Quel est le rôle des associations dans ce dispositif d’urgence ? 

XE : Je suis un médecin urgentiste qui croit à la valeur du temps. Le 115 gère l’urgence, la mise à l’abri quand il y a danger. Ensuite, ce sont les associations qui prennent le relais, et contribuent au retour progressif à l’autonomie des personnes secourues. L’humain est avant tout un animal social ; c’est le lien qui est son véritable salut durable. L’esprit de la maraude est bien celui-là : aller à la rencontre de l’autre et prendre soin de lui. C’est l’étymologie du mot charité. 

 Votre engagement est autant médical que social, d’où vous vient ce regard sur le patient citoyen ? 

 XE : Il n’y a pas les pauvres, comme il n’existe pas non plus les migrants. Ce flou crée une incompréhension et de l’opposition entre les gens. Or, nous sommes tous des humains, avec des parcours particuliers, guidés par la quête du sens.
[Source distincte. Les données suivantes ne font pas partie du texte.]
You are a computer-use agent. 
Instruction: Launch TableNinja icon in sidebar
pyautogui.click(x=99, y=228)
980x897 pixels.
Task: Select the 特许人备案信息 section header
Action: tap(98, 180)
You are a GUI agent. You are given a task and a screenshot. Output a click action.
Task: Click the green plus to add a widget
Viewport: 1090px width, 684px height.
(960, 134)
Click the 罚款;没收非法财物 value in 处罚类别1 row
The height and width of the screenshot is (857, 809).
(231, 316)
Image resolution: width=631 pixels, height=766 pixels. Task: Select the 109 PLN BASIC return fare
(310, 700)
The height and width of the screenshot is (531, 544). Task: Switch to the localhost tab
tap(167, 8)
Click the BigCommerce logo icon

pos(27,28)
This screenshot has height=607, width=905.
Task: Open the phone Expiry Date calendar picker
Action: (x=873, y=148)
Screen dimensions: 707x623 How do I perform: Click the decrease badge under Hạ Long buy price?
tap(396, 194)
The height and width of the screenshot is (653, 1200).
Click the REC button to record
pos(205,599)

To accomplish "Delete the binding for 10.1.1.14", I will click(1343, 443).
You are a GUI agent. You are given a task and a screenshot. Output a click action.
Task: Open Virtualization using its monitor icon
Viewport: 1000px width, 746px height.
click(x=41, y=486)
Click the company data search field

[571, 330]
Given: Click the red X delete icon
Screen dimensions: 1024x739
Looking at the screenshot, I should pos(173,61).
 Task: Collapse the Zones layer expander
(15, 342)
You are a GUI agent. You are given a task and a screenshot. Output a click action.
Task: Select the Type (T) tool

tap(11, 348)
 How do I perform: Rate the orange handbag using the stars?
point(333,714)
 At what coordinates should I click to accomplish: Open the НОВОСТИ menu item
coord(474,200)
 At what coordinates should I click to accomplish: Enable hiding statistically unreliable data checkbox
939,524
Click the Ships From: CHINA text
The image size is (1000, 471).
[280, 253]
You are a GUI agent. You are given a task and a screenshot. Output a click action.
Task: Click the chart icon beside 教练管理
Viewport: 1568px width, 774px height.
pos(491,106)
Donner et recevoir, aimer et être aimé. Pour le reste, c’est une dynamique de vie qui nous fait évoluer, parfois de façon chaotique. Mais il n’y a pas de fatalité au malheur. Si on ne peut pas sauver le monde, nous sommes tous capables d’avoir un geste pour notre semblable dans la précarité, avec nos moyens, même modestes. 

Comment voyez-vous l’avenir, et aussi celui du 115 ? 

XE : Je suis étrangement confiant, malgré les soubresauts de notre époque. Nous tournons enfin la page du XIXe siècle, et sa conception mécaniste* des êtres (NDLR : selon cette vision l’homme n’a que des besoins matériels). Il est temps de considérer la lutte contre la précarité avec un regard de prévention, plus qu’avec un souci de réparation.